Task statement:
All that is wanted is the exact text of the lines below from the one with "You are a GUI" through the one with "Launch Google Chrome from the taskbar", inclusive, minus any pictures.

☆ ☆ ☆ ☆ ☆

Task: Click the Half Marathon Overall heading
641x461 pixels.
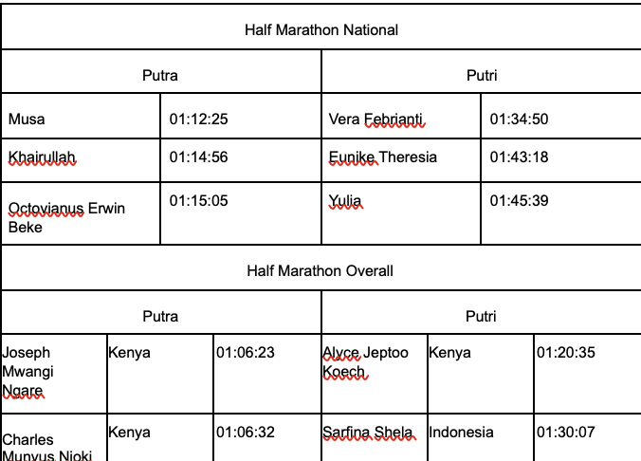Action: (x=321, y=270)
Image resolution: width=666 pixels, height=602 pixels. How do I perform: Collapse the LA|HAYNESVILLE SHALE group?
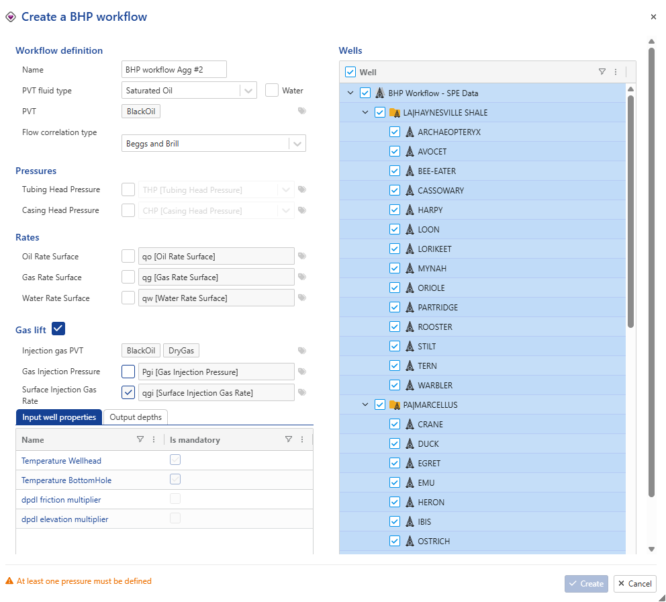pyautogui.click(x=365, y=112)
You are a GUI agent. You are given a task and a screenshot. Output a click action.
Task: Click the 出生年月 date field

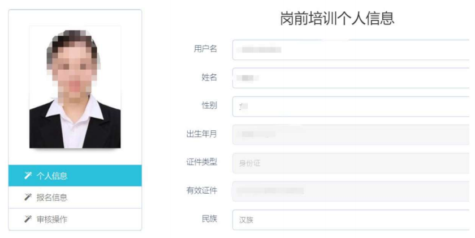click(x=351, y=135)
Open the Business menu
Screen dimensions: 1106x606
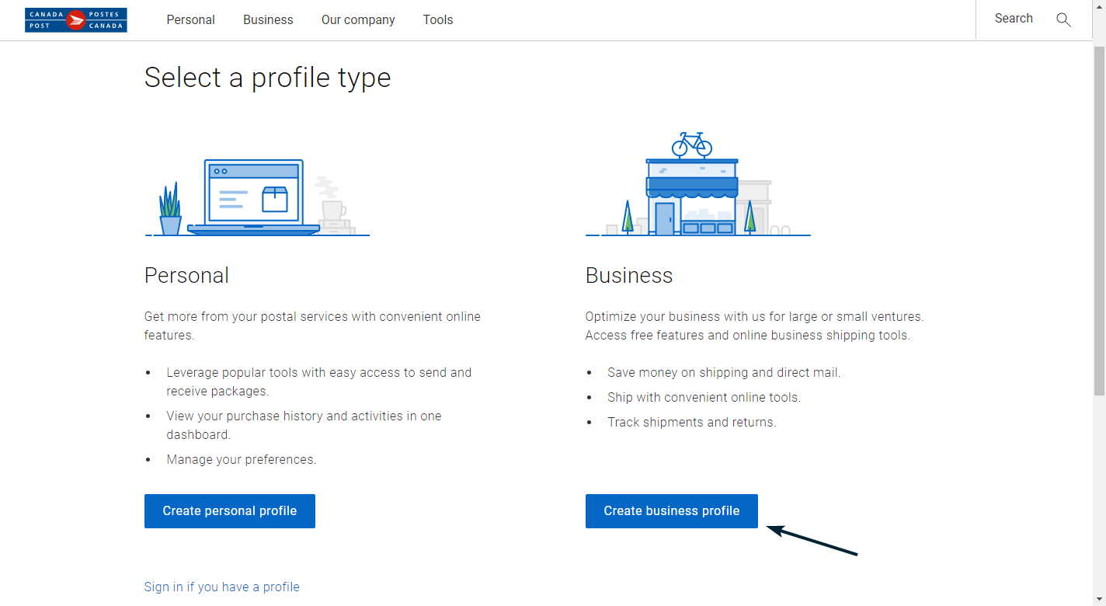click(x=267, y=19)
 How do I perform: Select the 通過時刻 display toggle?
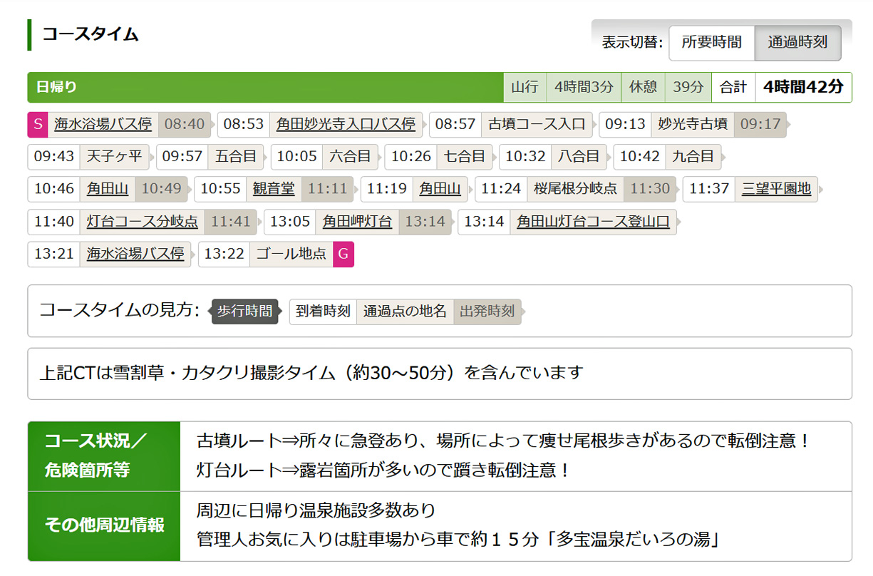pos(797,43)
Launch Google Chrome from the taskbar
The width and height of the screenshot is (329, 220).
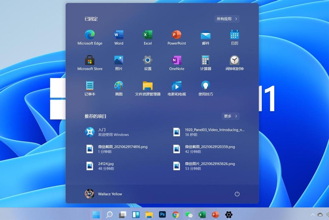click(x=175, y=215)
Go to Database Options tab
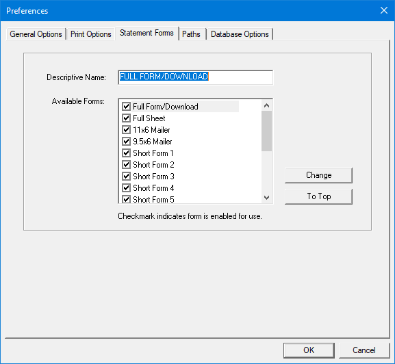395x364 pixels. pyautogui.click(x=240, y=34)
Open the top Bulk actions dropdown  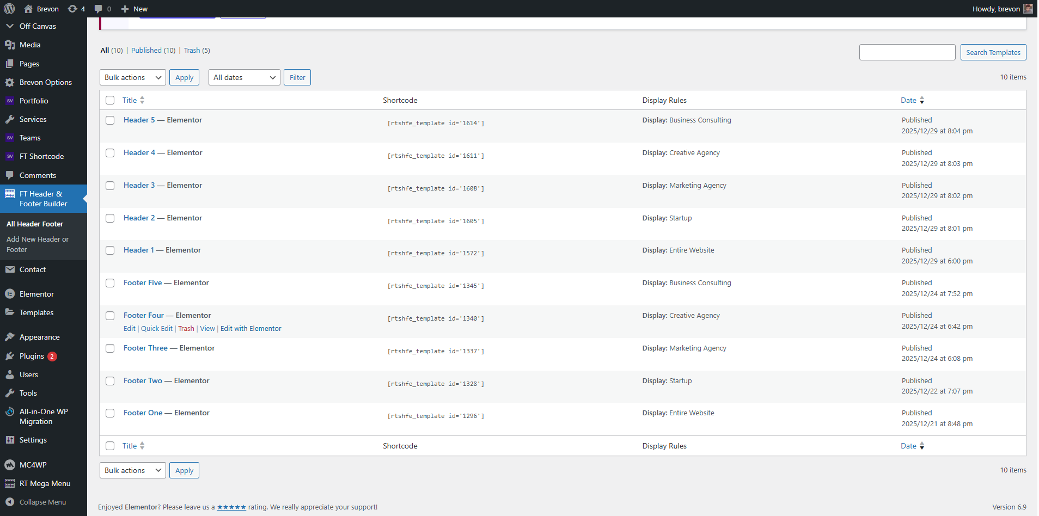(x=133, y=77)
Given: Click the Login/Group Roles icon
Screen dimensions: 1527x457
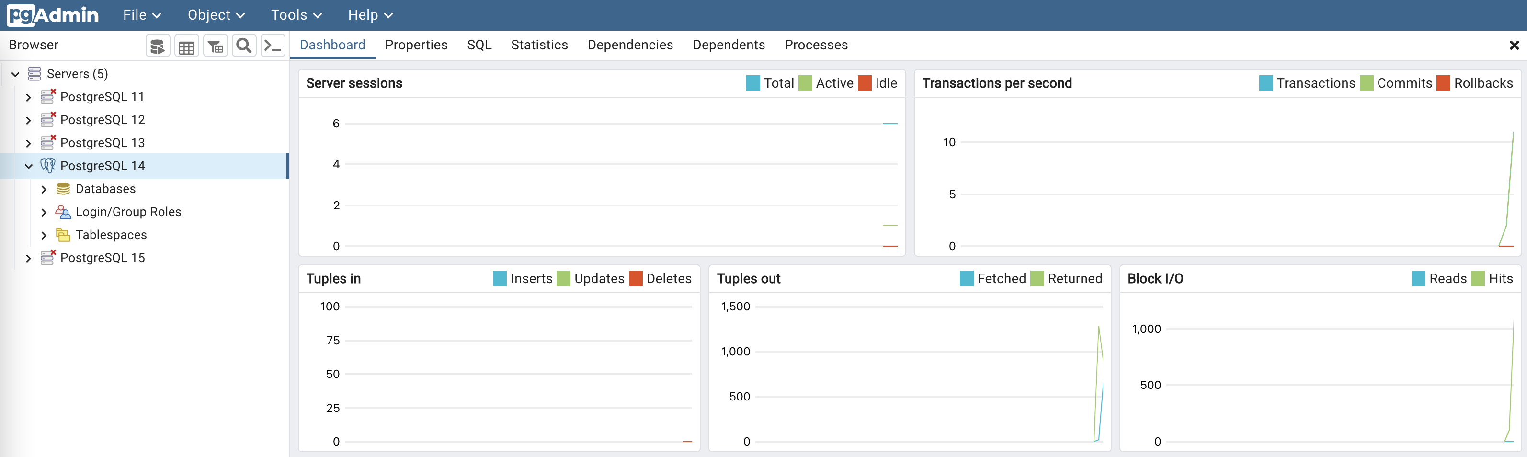Looking at the screenshot, I should tap(63, 212).
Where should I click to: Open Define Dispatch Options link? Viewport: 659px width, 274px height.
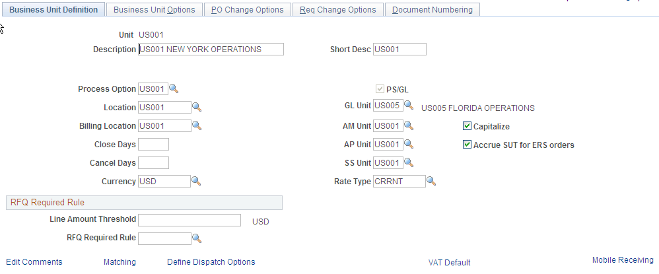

☆ ☆ ☆ ☆ ☆

Task response:
You are a GUI agent. You are given a task and a screenshot. Output a click action.
Task: Click the 出生年月 date field

click(x=351, y=135)
Open the Business menu
Screen dimensions: 1106x606
click(x=267, y=19)
 How do I perform: Select the 通過時刻 display toggle?
pos(797,43)
Launch Google Chrome from the taskbar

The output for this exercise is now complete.